__Direction 1__. According to the Canvas guide, which sections should be visible to students in the course navigation?
__Direction 2__. Pick out every line of the records that contains the word "Select".

==== Extracted text

If you need to build multiple modules, consider using the Multi Tool (below).

Creating Assignments

You can create an assignment by adding it to a module (as described above in  ‘Modules’).

Alternately, you can go to the ‘Assignments’ section in your Canvas course.

If you’ve imported the OTL template into your course, you should already see Assignments listed in the navigation menue. These assignments already have the OTL template applied. You can copy these assignments to preserve the template elements as you create new assignments.

To copy an assignment, click on the three dots to the right of the item you would like to duplicate and select ‘Duplicate.’

You can duplicate assignments in bulk by using the Multi Tool (see instructions below).

Creating Rubrics

When you create an assignment or discussion, you can add a rubric. These rubrics are visible to students so they know what they will be graded on when they are submitting an assignment. They are also useful for instructors when grading an assignment because the rubric will appear in Speedgrader.

You can create a rubric from the ‘Rubric’ section in your course navigation, or you can create it directly on an assignment page. Look for the ‘+ Rubric’ button at the bottom of the assignment page.

To create a rubric, list the criteria used to grade the assignment and describe what is needed to achieve different points in each category.

If you created a rubric in the ‘Rubrics’ section, you can attach it to a specific assignment by using the ‘+ Rubric’ and then clicking on the ‘Find a Rubric’ link. This will lead you to a window where you can search courses and rubrics to add.

NOTE: If you add a pre-existing rubric that is attached to more than one assignment, you cannot edit that rubric for all the assignments at once. If you make edits to a rubric that is attached to multiple assignments, it will create a new rubric specific to the assignment where you are editing that rubric.

Navigation

Each course needs to have certain features visible in the navigation so the students can navigate to the sections they need to complete a course. The navigation is on the left-hand side of the screen when you are inside a Canvas course. If a page has an icon with an eye crossed out, it means that page will not be visible to the students.

‘not visible’ icon

Each of these sections should be visible to students:

  • Home
  • Announcements
  • Modules
  • Grades
  • Library

You may add more to the navigation menu. You’ll need to go to ‘Settings’ to change the visibility of a section. See the ‘Parts of Canvas’ section above.

Basic HTML

When you are editing a page, you usually work in the ‘Rich Text Editor’, but there might be some instances where you want to access the coding. To do that, click on the HTML icon in the bottom left of the window:

HTML tool
HTML tool

Once you’re in HTML you can see more details about how the page is formatted and why it’s behaving the way it’s behaving. Understanding basic HTML will help you fix many issues you might encounter in Canvas. Review basic HTML tips for Canvas as needed.

Embedding a Video

When you would like to include a video on a page, you will need to embed that video. If you include just the link to a video, users will have to go to a different page to view the resource. But when you ’embed’ something on your page, users will not have to leave your course to access the video or other file you’re embedding.

========
==== Data lines

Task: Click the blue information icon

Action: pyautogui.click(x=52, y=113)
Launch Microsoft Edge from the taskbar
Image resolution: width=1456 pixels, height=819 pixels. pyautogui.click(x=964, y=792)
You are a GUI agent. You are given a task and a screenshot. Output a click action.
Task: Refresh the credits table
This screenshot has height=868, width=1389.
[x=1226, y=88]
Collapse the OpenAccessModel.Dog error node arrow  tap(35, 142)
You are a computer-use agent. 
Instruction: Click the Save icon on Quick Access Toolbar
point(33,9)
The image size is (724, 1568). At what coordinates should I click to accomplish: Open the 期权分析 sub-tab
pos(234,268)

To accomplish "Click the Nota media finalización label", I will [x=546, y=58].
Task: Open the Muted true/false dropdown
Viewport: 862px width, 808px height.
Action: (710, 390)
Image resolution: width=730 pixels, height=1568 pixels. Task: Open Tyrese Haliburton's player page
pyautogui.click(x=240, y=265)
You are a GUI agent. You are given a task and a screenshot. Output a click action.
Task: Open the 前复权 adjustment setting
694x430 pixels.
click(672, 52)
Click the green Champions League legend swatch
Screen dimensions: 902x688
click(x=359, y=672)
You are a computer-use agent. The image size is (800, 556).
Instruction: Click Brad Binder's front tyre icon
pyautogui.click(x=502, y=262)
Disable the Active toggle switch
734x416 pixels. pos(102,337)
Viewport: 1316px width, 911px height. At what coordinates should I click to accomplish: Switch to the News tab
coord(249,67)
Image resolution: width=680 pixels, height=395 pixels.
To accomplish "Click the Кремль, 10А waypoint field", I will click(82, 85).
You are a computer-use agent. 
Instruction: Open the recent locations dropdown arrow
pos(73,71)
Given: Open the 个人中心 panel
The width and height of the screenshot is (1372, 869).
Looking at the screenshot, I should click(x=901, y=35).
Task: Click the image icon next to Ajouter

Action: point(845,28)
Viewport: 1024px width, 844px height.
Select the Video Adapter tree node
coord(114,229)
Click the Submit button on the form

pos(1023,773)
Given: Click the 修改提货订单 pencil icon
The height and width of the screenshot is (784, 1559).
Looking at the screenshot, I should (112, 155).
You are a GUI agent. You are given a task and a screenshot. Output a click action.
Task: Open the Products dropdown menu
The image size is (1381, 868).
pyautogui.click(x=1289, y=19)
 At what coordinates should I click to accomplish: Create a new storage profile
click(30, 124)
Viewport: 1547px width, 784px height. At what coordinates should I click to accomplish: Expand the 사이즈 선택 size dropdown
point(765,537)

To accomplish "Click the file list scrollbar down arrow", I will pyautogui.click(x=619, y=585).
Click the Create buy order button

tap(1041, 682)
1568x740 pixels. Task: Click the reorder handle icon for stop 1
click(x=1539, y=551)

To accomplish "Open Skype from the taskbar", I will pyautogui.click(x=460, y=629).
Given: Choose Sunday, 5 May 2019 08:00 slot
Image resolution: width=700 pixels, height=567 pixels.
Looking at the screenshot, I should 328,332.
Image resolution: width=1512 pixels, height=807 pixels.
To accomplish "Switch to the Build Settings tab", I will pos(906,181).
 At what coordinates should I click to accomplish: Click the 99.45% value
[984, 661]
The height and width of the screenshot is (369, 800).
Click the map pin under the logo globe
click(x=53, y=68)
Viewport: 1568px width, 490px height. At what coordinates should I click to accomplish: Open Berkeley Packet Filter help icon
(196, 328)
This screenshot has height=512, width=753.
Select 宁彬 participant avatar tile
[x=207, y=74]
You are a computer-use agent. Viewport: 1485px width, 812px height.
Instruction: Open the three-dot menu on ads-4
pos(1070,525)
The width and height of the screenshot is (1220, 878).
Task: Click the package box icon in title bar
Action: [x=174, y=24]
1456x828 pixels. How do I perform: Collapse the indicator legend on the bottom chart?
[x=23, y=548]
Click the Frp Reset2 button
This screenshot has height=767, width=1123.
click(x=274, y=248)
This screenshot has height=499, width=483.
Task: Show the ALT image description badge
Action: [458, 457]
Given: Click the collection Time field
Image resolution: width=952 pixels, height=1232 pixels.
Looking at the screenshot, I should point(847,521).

========

__Final answer 1__. Home, Announcements, Modules, Grades, and Library.

__Final answer 2__.
Select the Video Adapter tree node
Select 宁彬 participant avatar tile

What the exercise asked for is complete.